Blog

•

May 13, 2026

DramaBox TTS: Saving drama for the performance, not the security review

At some point, everyone who has built with TTS hits the same wall. The voice sounds fine, the words are correct, and it still sounds wrong in a way that is hard to explain until you have heard it enough times to name it: flat. Technically accurate, completely unconvincing.

The problem was that we were using machine language to describe something fundamentally human. Tags, parameters, style tokens, all of it was a translation layer between what you actually wanted and what the model could understand. The translation is where the performance struggled to sound…human.

A real director does not say "increase emotional intensity by 20%." They set a scene, they describe a character, and the performance follows from that direction. DramaBox is the first TTS model that works the same way. You describe what you want in plain language, the way you would describe it to a person, and the model understands it that way.

The second problem was quieter but just as serious. Every piece of synthetic audio left your hands with no way to prove it was yours. No signal in the file, no chain of custody, nothing that holds up when legal gets involved.

Today we are releasing DramaBox, and it addresses both.

Huge congratulations to Resemble AI on the release of DramaBox, their latest expressive voice model. It's also amazing to see the Resemble TTS family surpass 10M downloads on Hugging Face, a testament to the strength of the open model community.

- Joshua Lochner, Open Source Machine Learning Engineer

Directable speech

DramaBox is a prompt-driven expressive TTS model. One prompt controls everything: speaker identity, emotion, delivery style, laughs, sighs, breaths, pauses, transitions. You are not adjusting parameters, you are writing a scene.

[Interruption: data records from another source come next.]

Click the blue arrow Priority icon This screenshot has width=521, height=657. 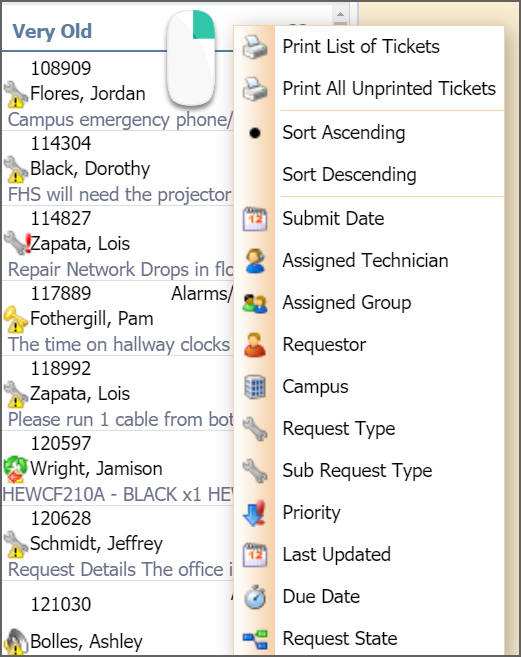pos(255,512)
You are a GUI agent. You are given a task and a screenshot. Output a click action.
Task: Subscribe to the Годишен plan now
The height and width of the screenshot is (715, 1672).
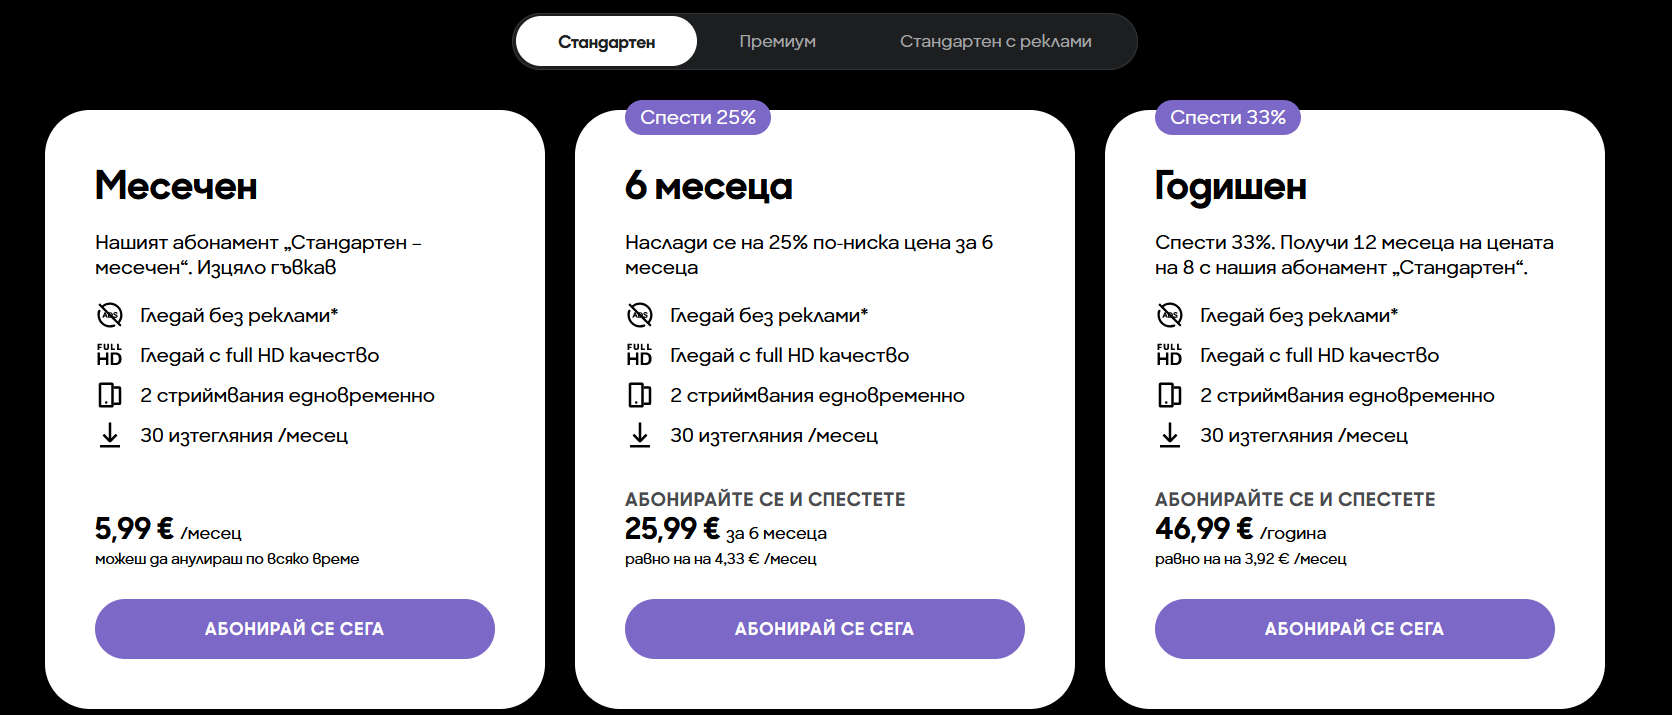(x=1354, y=629)
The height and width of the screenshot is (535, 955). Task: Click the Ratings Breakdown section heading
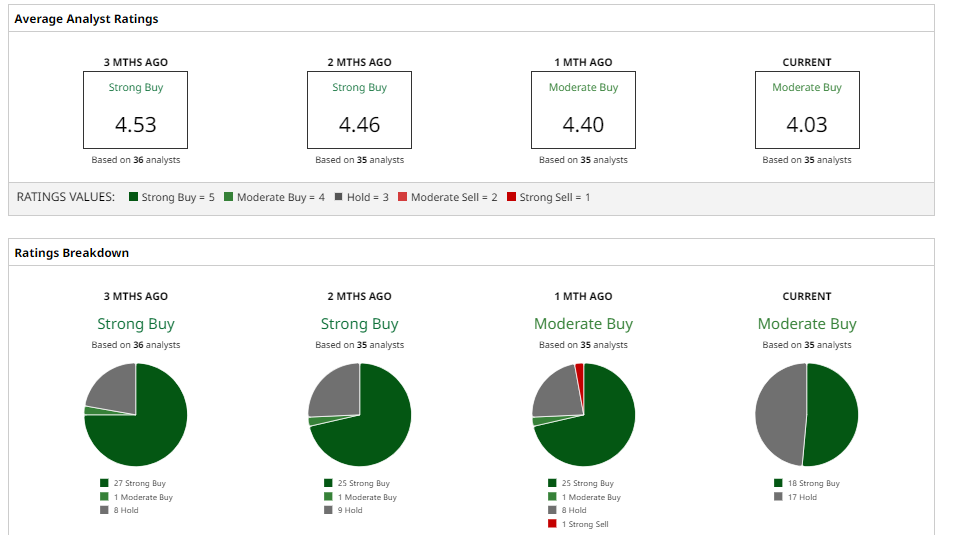(72, 253)
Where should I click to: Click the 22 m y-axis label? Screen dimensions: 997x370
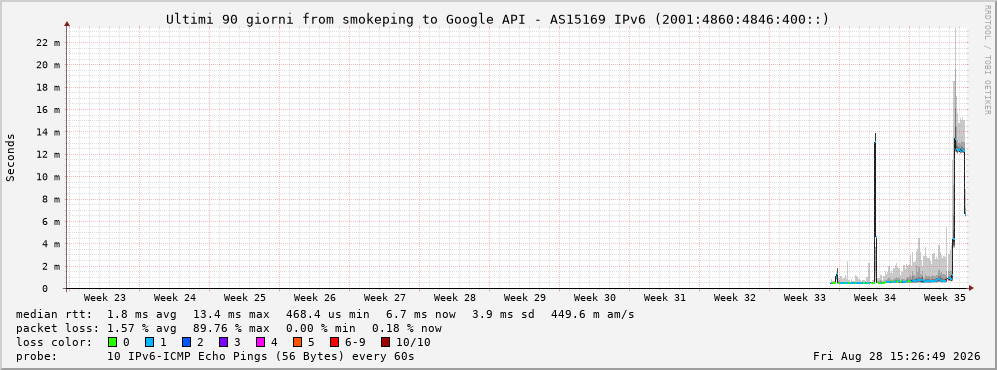(x=48, y=43)
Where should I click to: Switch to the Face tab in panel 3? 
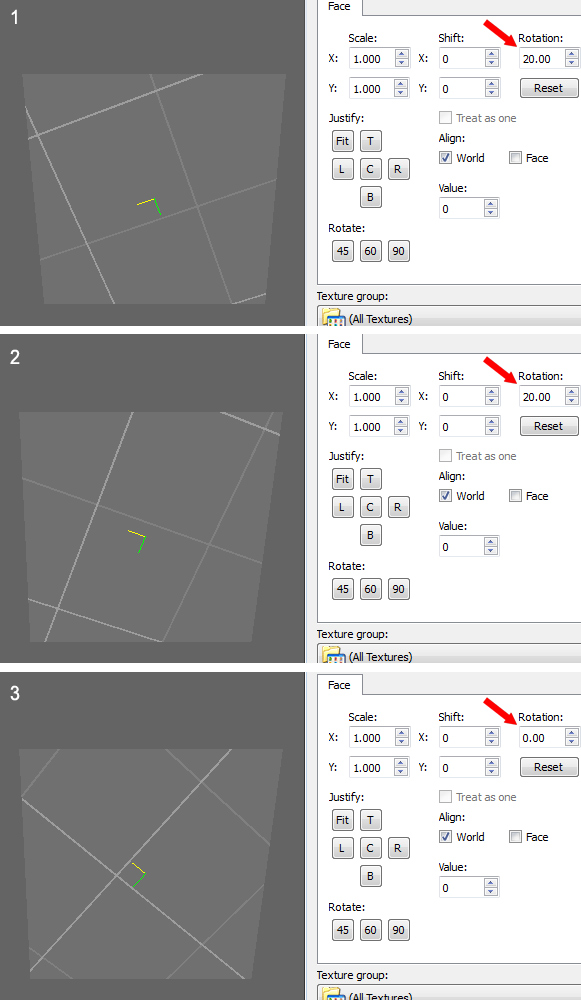(339, 686)
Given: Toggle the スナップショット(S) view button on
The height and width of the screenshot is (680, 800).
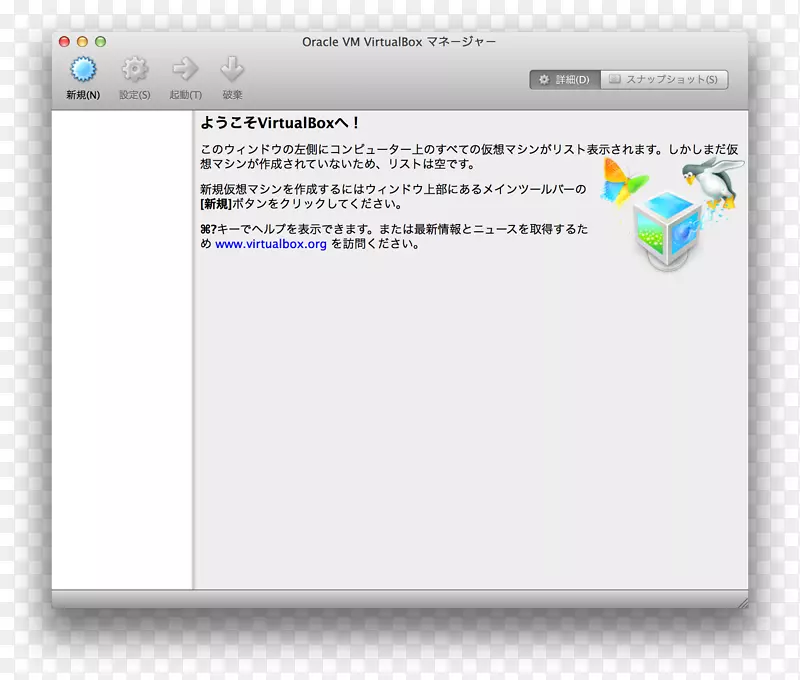Looking at the screenshot, I should (665, 78).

The format works like a screenplay. Speaker description and stage directions go outside the quotes. Dialogue goes inside. The model speaks the dialogue and interprets everything outside the quotes as performance direction, never as words to say.

Read this prompt:

A regal woman speaks with cold fury in a measured, low voice. She sighs deeply, "I have told you a thousand times, and yet here we are again." Her voice sharpens with rising anger, "Do you honestly think I enjoy repeating myself?!" She drops to a venomous whisper, leaning close, "Now get out of my sight before I do something we will both regret."

That is the exact prompt we passed to the model, one generation with no post-processing and no stitching of takes together.

Sample: Regal Queen — Cold Fury to Venomous Whisper

How it works

The prompt format distinguishes between two zones. Inside double quotes, the model speaks literally. Outside double quotes, it performs. Write, She sighs deeply outside the quotes and the model produces a sigh. Write "Sigh" inside the quotes and the model says the word out loud, which is not what you want. That distinction is what makes the whole thing work, and it is also what makes the prompting feel genuinely different from anything else in TTS.

Here is what that looks like when you give the model a character who cannot stop laughing:

A playful girl speaks in a bright, singsong voice, already mid-giggle, "Hehehe, oh my gosh you should see your face right now, it is priceless!" She gasps for air between giggles, "Oh my, I cannot stop laughing!" She tries to compose herself with a long sigh, "Ahhhhh okay okay, I will stop, I promise." She leans in and whispers, "But seriously though, between you and me," then immediately loses it again, "Haha, I just cannot! You are way too funny!"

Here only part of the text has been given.